Against the Son-of-a-blank

And his so called Healthcare Reform

Who would abort the healthy

Along with those who are deform

Who would impose higher taxation

On those who are are already born

Adds not to his praise

But to O'bama's scorn

A son-of-a-blank who would

Take the position of America's Enemies

To add to his list

Of his long list of infamnies

America cries out

For Someone with Heart

To elect Sarah Heath Palin, President

Is a good place to Start!

Here's one about Todd by otlset:

Content in the background is our Sarah's Todd.

Faithful and supportive, he thus serves God.

He's got a big brood.

He hunts for their food.

He's also quite handy with a fishing rod!

Lennart really likes limericks:

Sarah Palin from lakeside Wasilla

was said not to have one scintilla

of knowledge. But yet

her words just did set

to flight Washingtonians' biggest gorilla

Sarah was speaking at Cal State Stanislaus

of learning and freedom and order in the house.

The protests were there

a hundred to spare

but she raised 200 K for their cause!

The uttermost part of the earth is right here,

and also: the end of the world is quite near.

Remember He said

he'll rise from the dead,

so Proclaim the Good News unto all who will hear!

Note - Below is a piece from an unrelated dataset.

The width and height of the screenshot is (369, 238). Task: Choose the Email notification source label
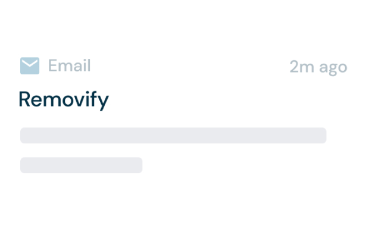pos(70,65)
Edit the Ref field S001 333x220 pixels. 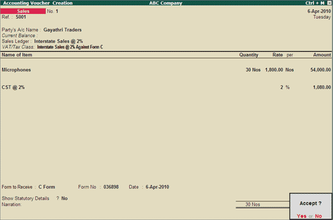[x=21, y=17]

There once stood a corporate jet in Anchorage,

When Sarah took reins of the state she had courage.

Without a delay

she put on e-bay

that state-supplied jet on Ted Stevens, Anchorage.

With Glenn in late August on National Mall

our Sarah will be there with Patriots all.

She'll help us remember

to vote in November

so of the Chicago Way remains just a mural.

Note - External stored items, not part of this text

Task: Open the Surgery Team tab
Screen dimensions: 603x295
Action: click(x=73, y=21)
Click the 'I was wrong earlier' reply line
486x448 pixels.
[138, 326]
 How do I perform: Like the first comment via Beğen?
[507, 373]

Who is then this man we elected commander?

On hard, tough decisions his mind does meander.

All ideology;

can't grasp ecology.

Not so Sarah Palin, I reins gladly hand her.

GOSARAH2012 joins in:

This one's from Hubby. He insists it's better than mine.

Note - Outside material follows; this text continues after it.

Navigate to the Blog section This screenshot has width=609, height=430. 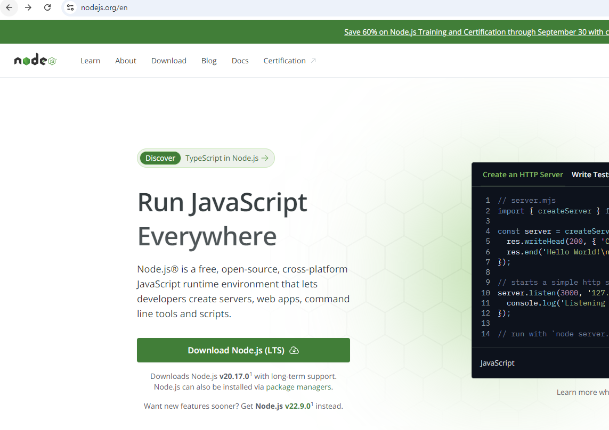(209, 61)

Sarah is home-spun and pretty

She's not from a very big city

The dems hate her guts

'cause she crushes their n*ts

And renders their boxers quite shi(You get the point!)

As does otlset:

Sarah knows the 23rd Psalm.

She walks the walk in joyful calm.

She knows the key,

To really be free

Without writing it on her palm!

This is true art. But for some reason, when we started a thread about the hookworm rumors, the mods deleted it. Hmm. [Team Sarah]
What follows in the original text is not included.